First, Illinois already has a law that seals evictions related to foreclosure.  If tenant’s advocates want to argue that evictions related to foreclosure should be sealed upon filing, I think that would probably be much more fair than going to the extreme step in the proposed law of sealing ALL eviction cases in the first 30 days.  If the proposed law passed in its current form, a bad tenant – one who was not paying rent or who was breaching a lease – would be protected and a new landlord doing due diligence on the tenant could not find out that the tenant was currently being evicted.  That’s a ridiculous idea.  Reform for the current law related to foreclosure?  Sure.  Seal all eviction cases for 30 days?  No way.  What are we doing to Illinois’ landlords?

Second, the article suggests that evictions should be permanently sealed for cases filed with cause even if the landlord prevails.  The advocates suggest that this protects tenants who are evicted as a “consequence of property flipping”.  Again, do we all understand how a tenant gets into eviction court?  A landlord who has a right to flip gives a notice to the tenant terminating the tenancy.  That notice is usually a 30 day notice.  For landlords in Chicago who want to convert their buildings to condominiums, that notice can be as long as a 120 days!  So it is only after a tenant FAILS TO VACATE after getting a notice that a case is filed.  Is it not instructive to a future landlord that a tenant is the kind of person who does not move even when they are given a lawful notice?  I think that information is very important to landlords.
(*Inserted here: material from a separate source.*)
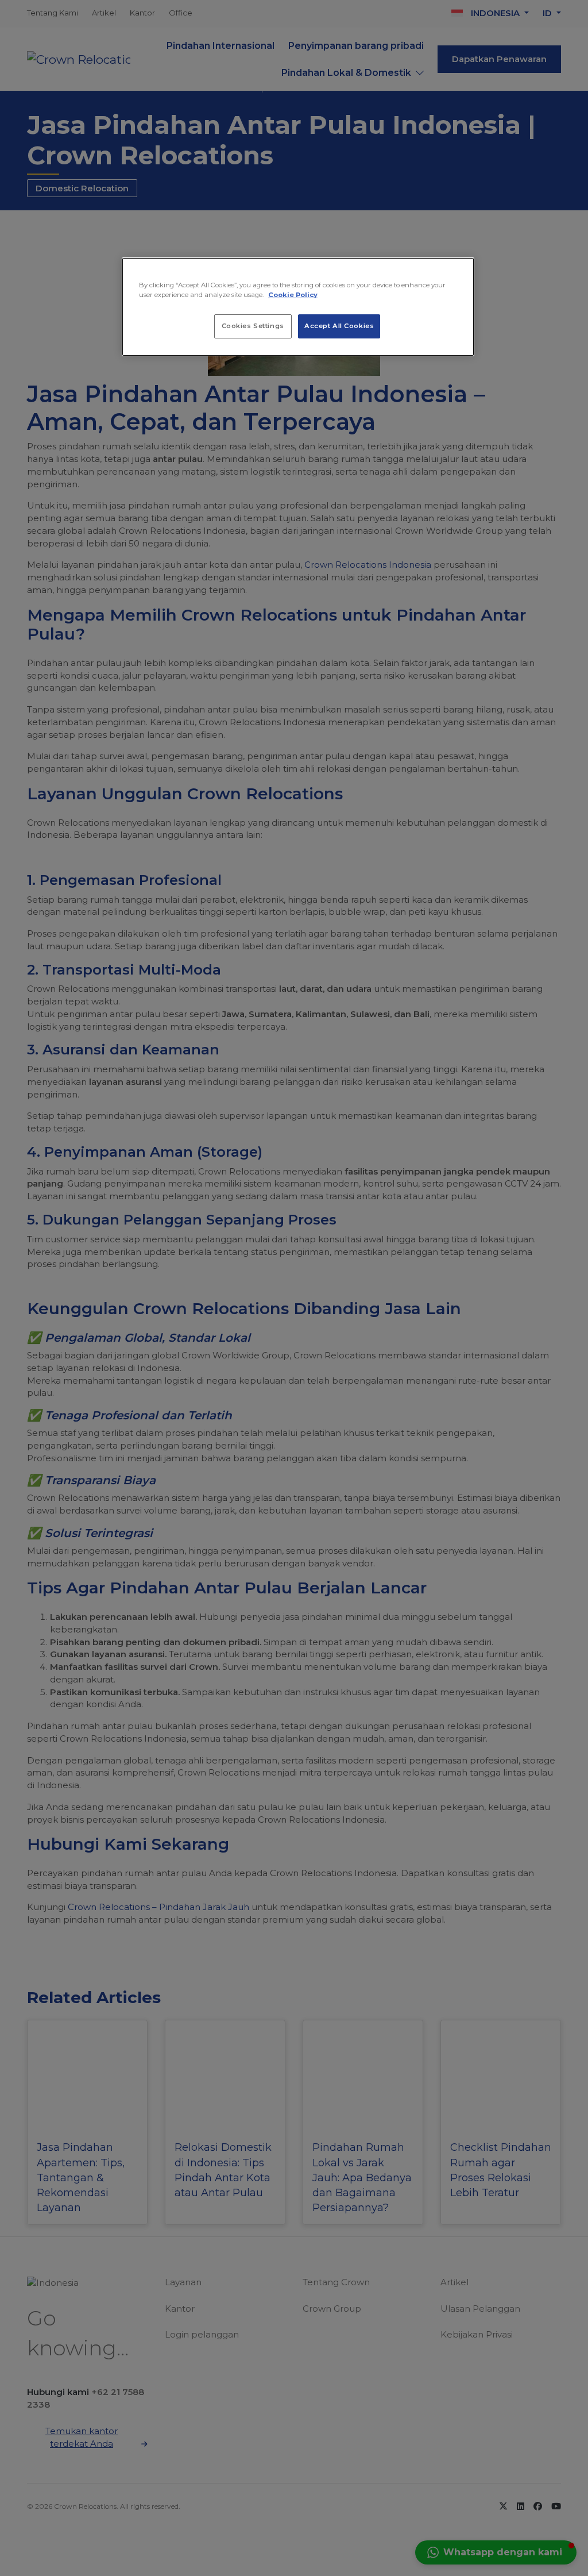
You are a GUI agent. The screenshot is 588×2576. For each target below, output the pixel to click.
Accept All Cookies (339, 326)
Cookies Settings (253, 326)
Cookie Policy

Does sealing these records make sense?  Maybe in certain cases.  Maybe sealing immediately in a foreclosure case.  Maybe in a case where the tenant prevails.  However, there’s a reason most landlords end up in eviction court – it is because tenant’s won’t move even after a valid notice.  Heck, even in the 40% of cases that are “dismissed or otherwise resolved with no judgment”, we probably need to examine what’s going on in those cases.  In many cases, a tenant’s rights attorney intercedes and in some cases, with no real defense or with specious charges, files a jury demand, answer, or other stall or delay tactic only to have the landlord capitulate to a settlement that is “better” (ie. cheaper and faster) than playing out the case to its conclusion.

Landlords need to act quickly and contact their representatives if they want to prevent yet another law in a string of laws that seek to take away the landlord’s right to run a successful rental business.